An Example of Compiled Code

SICP > Computing with Register Machines > Compilation > An Example of Compiled Code
Previous: Combining Instruction Sequences Next: Lexical Addressing

    Now that we have seen all the elements of the compiler, let us examine an example of compiled code to see how things fit together. We will compile the definition of a recursive factorial procedure by calling compile:

    (compile
     '(define (factorial n)
        (if (= n 1)
            1
            (* (factorial (- n 1)) n)))
     'val
     'next)
    
    We have specified that the value of the define expression should be placed in the val register. We don't care what the compiled code does after executing the define, so our choice of next as the linkage descriptor is arbitrary.
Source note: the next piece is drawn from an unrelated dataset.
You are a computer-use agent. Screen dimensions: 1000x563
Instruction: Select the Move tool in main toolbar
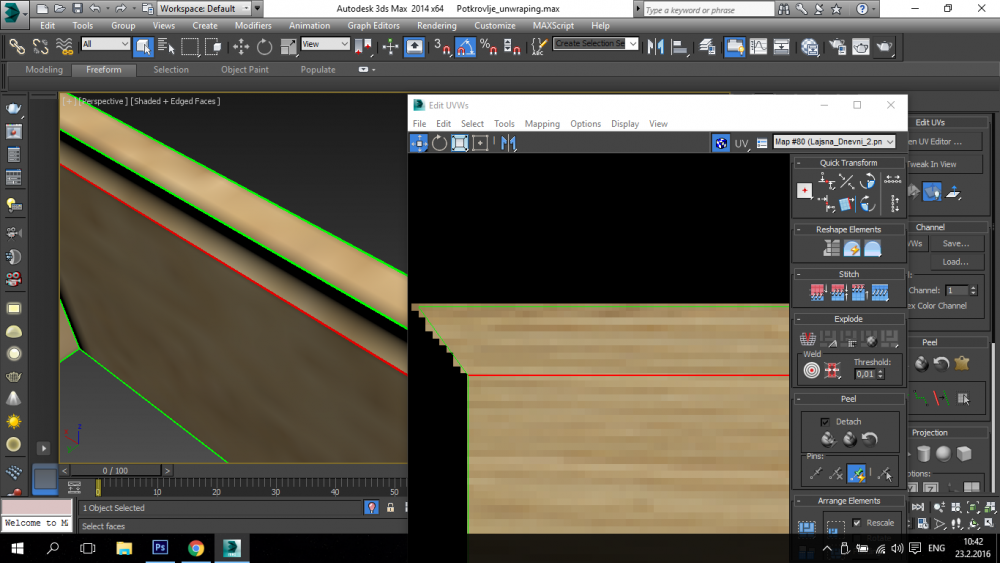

    Compile determines that the expression is a definition, so it calls compile-definition to compile code to compute the value to be assigned (targeted to val), followed by code to install the definition, followed by code to put the value of the define (which is the symbol ok) into the target register, followed finally by the linkage code. Env is preserved around the computation of the value, because it is needed in order to install the definition. Because the linkage is next, there is no linkage code in this case. The skeleton of the compiled code is thus

      save env if modified by code to compute value
      compilation of definition value, target val, linkage next
      restore env if saved above
      (perform (op define-variable!)
               (const factorial)
               (reg val)
               (reg env))
      (assign val (const ok))
    

    The expression that is to be compiled to produce the value for the variable factorial is a lambda expression whose value is the procedure that computes factorials. Compile handles this by calling compile-lambda, which compiles the procedure body, labels it as a new entry point, and generates the instruction that will combine the procedure body at the new entry point with the run-time environment and assign the result to val. The sequence then skips around the compiled procedure code, which is inserted at this point. The procedure code itself begins by extending the procedure's definition environment by a frame that binds the formal parameter n to the procedure argument. Then comes the actual procedure body. Since this code for the value of the variable doesn't modify the env register, the optional save and restore shown above aren't generated. (The procedure code at entry2 isn't executed at this point, so its use of env is irrelevant.) Therefore, the skeleton for the compiled code becomes

      (assign val (op make-compiled-procedure)
                  (label entry2)
                  (reg env))
      (goto (label after-lambda1))
    entry2
      (assign env (op compiled-procedure-env) (reg proc))
      (assign env (op extend-environment)
                  (const (n))
                  (reg argl)
                  (reg env))
      compilation of procedure body
    after-lambda1
      (perform (op define-variable!)
               (const factorial)
               (reg val)
               (reg env))
      (assign val (const ok))
    

    A procedure body is always compiled (by compile-lambda-body) as a sequence with target val and linkage return. The sequence in this case consists of a single if expression:

    (if (= n 1)
        1
        (* (factorial (- n 1)) n))
    
    Compile-if generates code that first computes the predicate (targeted to val), then checks the result and branches around the true branch if the predicate is false. Env and continue are preserved around the predicate code, since they may be needed for the rest of the if expression. Since the if expression is the final expression (and only expression) in the sequence making up the procedure body, its target is val and its linkage is return, so the true and false branches are both compiled with target val and linkage return. (That is, the value of the conditional, which is the value computed by either of its branches, is the value of the procedure.)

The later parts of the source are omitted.